WHAT YOU WILL DO ▸
Repeat the listing below word for word, minus the pictures.

RAW DATA ▸
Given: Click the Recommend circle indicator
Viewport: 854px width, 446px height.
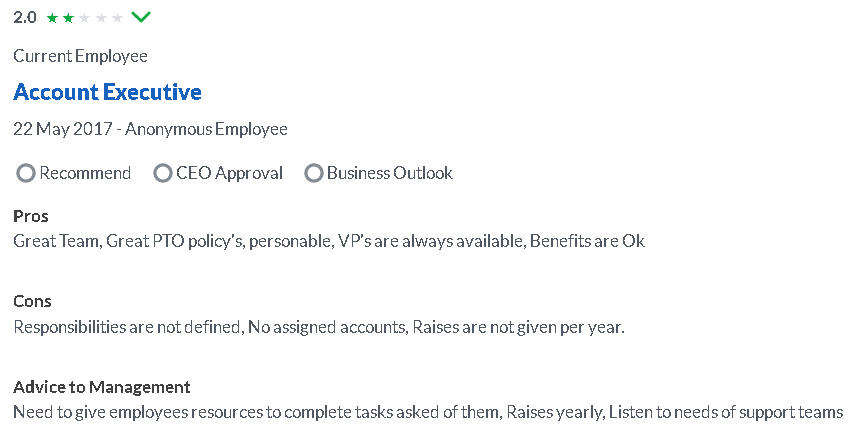Looking at the screenshot, I should (26, 173).
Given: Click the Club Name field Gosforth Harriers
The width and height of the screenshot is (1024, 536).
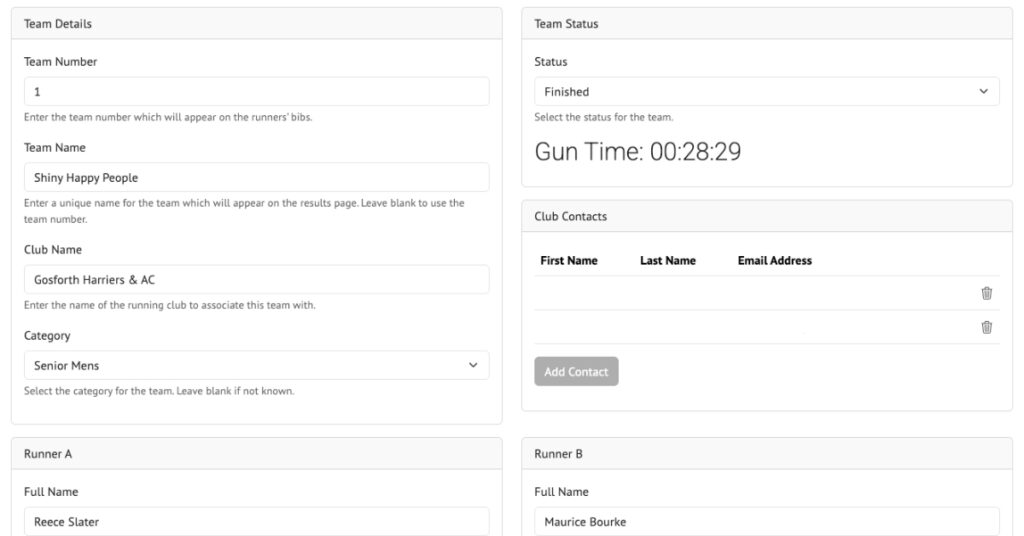Looking at the screenshot, I should click(257, 279).
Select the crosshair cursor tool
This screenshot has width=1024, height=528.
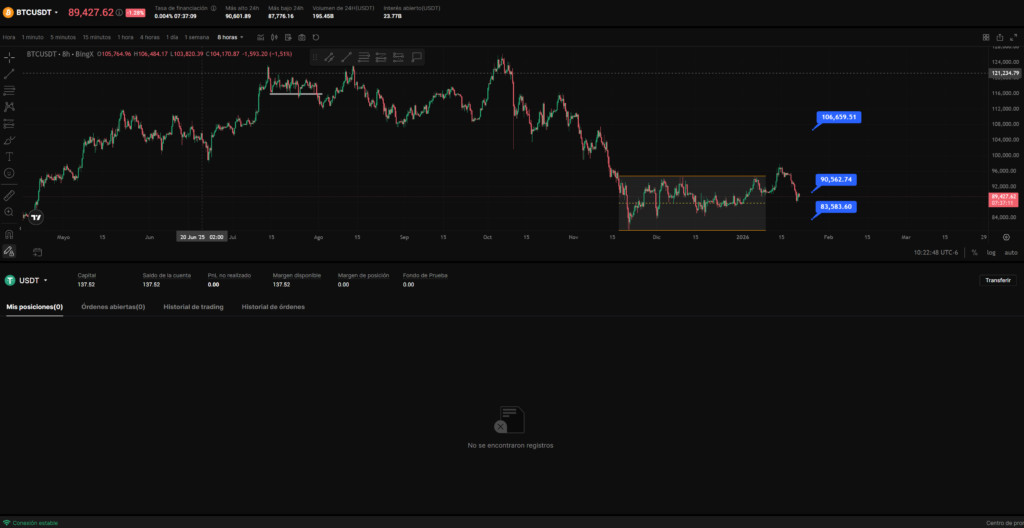9,57
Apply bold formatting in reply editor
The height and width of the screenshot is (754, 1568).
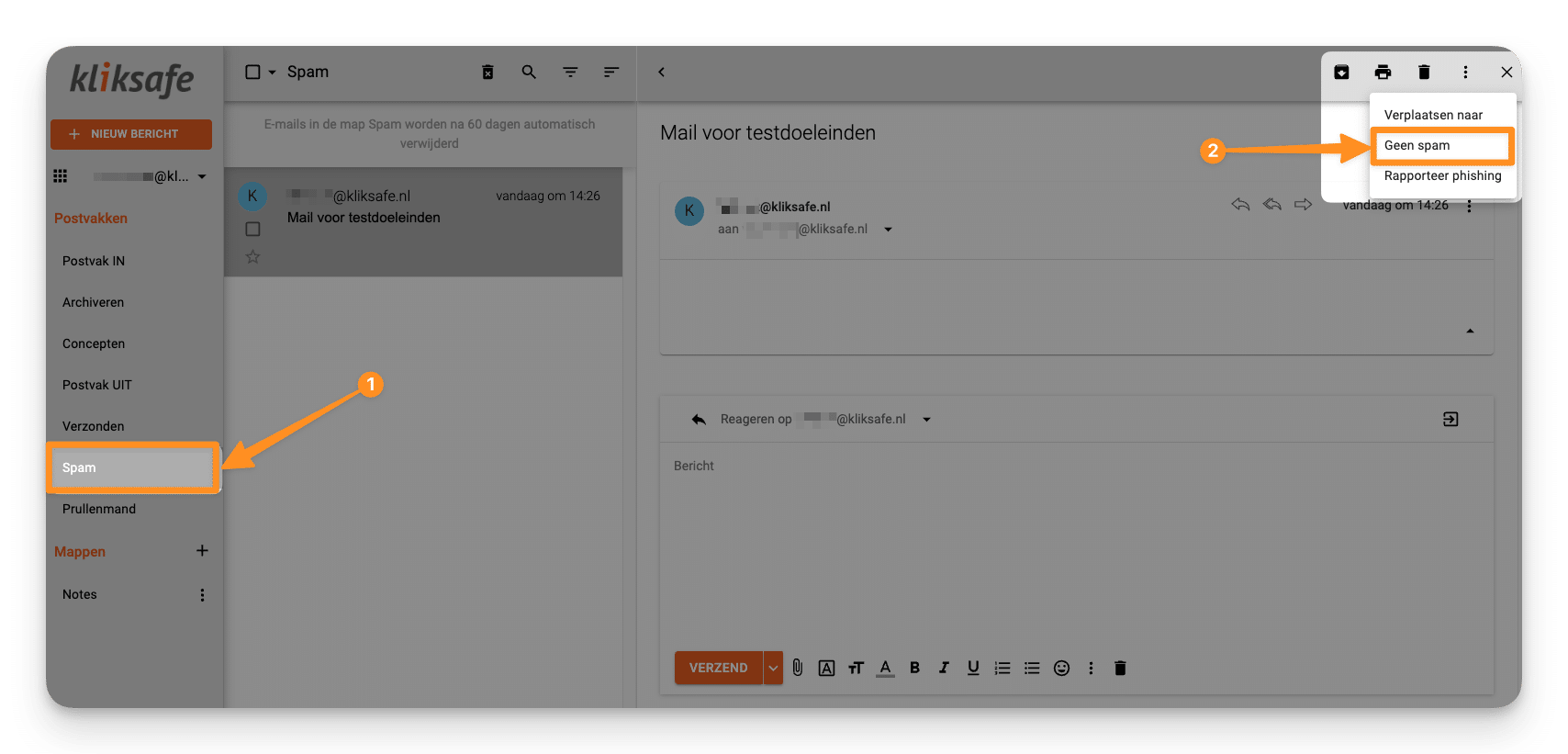click(x=914, y=668)
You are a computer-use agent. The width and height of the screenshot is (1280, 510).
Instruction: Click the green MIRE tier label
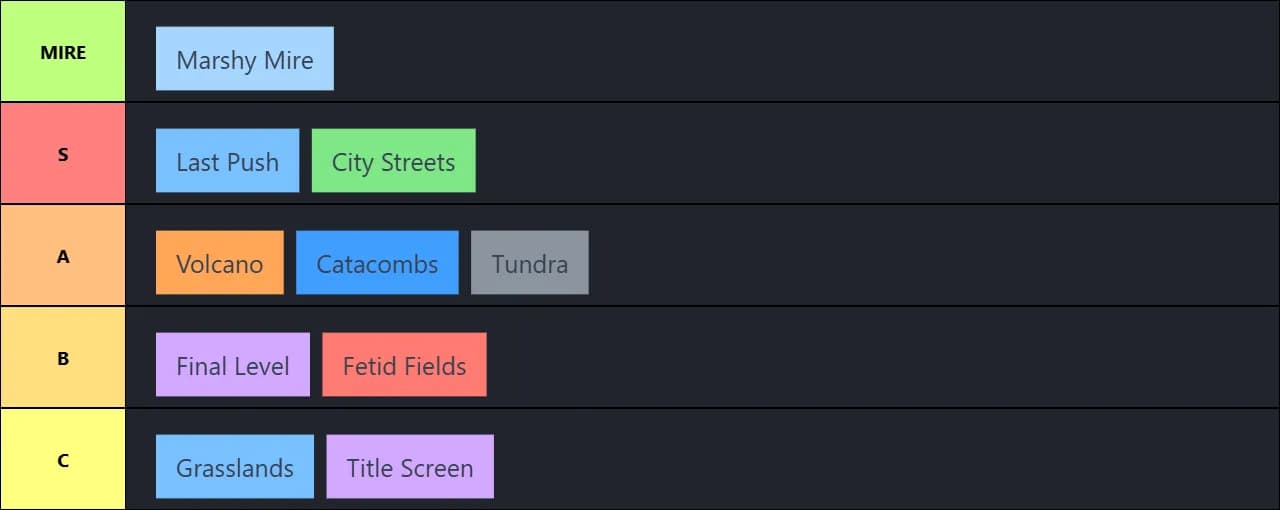point(63,52)
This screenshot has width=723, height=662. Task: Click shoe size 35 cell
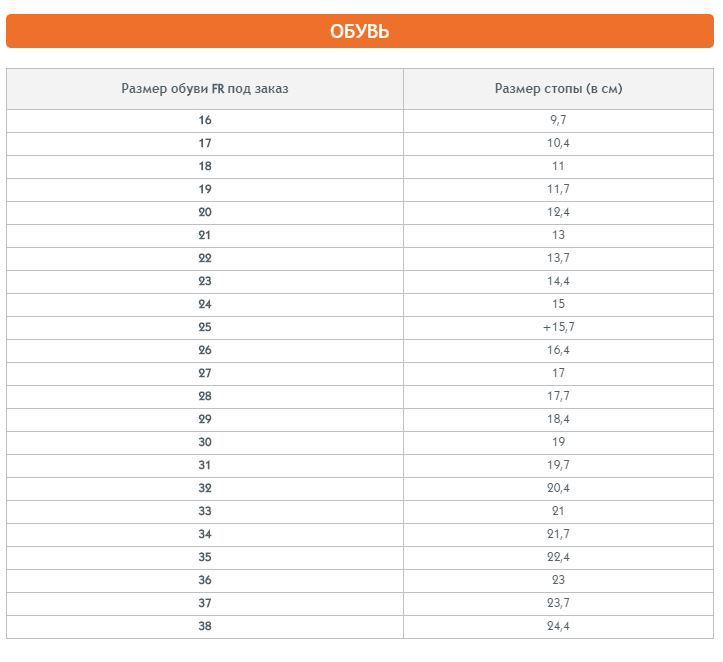(205, 557)
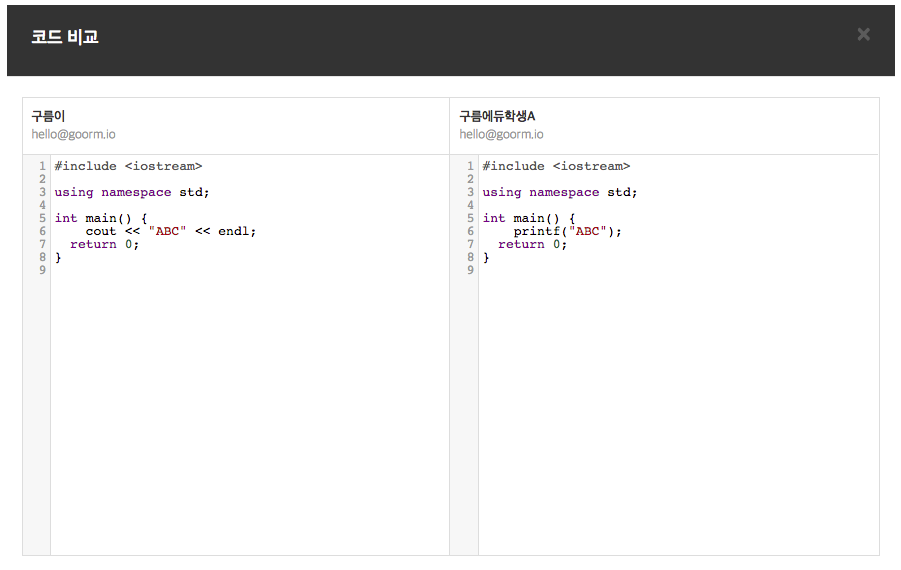Click using namespace line in right pane
Viewport: 901px width, 570px height.
coord(560,192)
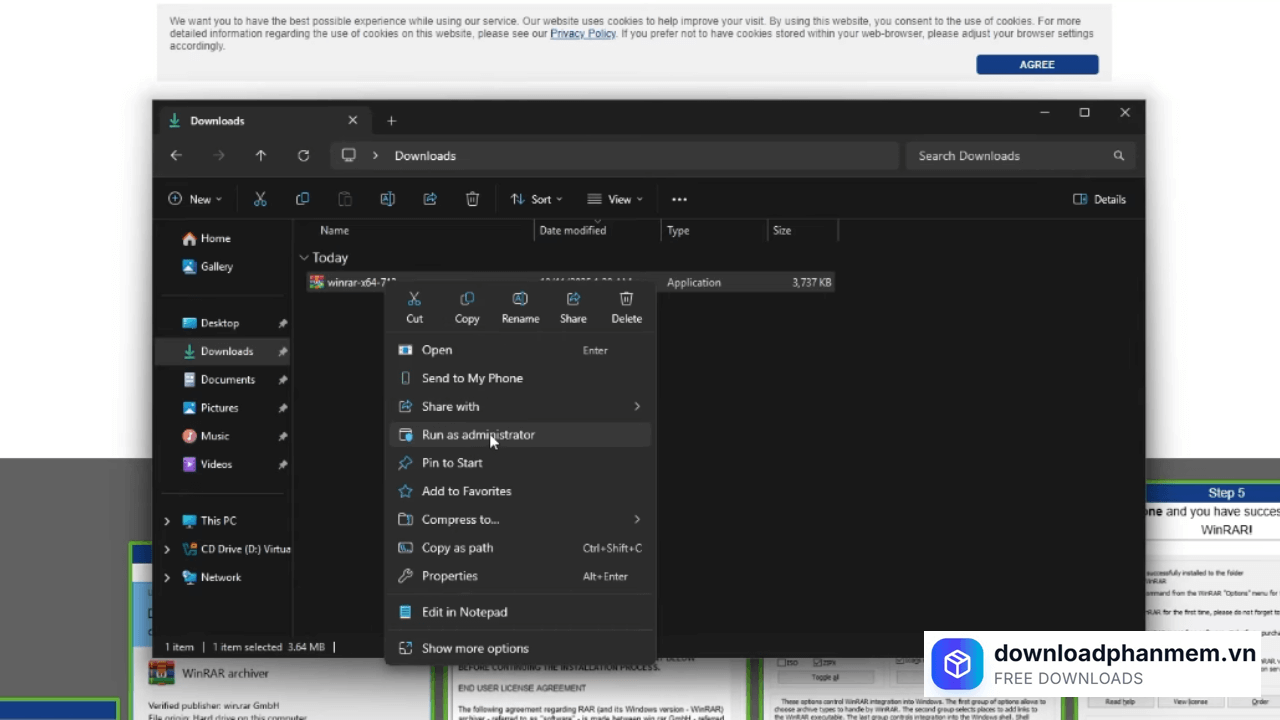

EXERCISE SOLUTION ▸
Given: Click the Recommend circle indicator
Viewport: 854px width, 446px height.
Looking at the screenshot, I should (26, 173).
Given: Click the Club Name field Gosforth Harriers
The width and height of the screenshot is (1024, 536).
Looking at the screenshot, I should click(257, 279).
Select the crosshair cursor tool
This screenshot has width=1024, height=528.
9,57
Apply bold formatting in reply editor
The height and width of the screenshot is (754, 1568).
click(x=914, y=668)
You are a computer-use agent. The width and height of the screenshot is (1280, 510).
Instruction: Click the green MIRE tier label
point(63,52)
This screenshot has width=723, height=662. Task: Click shoe size 35 cell
(205, 557)
Click using namespace line in right pane
Viewport: 901px width, 570px height.
coord(560,192)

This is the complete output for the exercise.